▶ [What needs to be done]: Turn every line of the records below into a JSON list of strings, one string per line, with blank lines omitted.
START Supplied information
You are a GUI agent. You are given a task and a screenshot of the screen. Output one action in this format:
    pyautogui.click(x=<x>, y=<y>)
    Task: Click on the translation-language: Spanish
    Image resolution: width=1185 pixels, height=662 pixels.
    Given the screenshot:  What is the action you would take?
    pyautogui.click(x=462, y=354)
END Supplied information
▶ [Answer to this exercise]:
[
  "You are a GUI agent. You are given a task and a screenshot of the screen. Output one action in this format:",
  "    pyautogui.click(x=<x>, y=<y>)",
  "    Task: Click on the translation-language: Spanish",
  "    Image resolution: width=1185 pixels, height=662 pixels.",
  "    Given the screenshot:  What is the action you would take?",
  "    pyautogui.click(x=462, y=354)"
]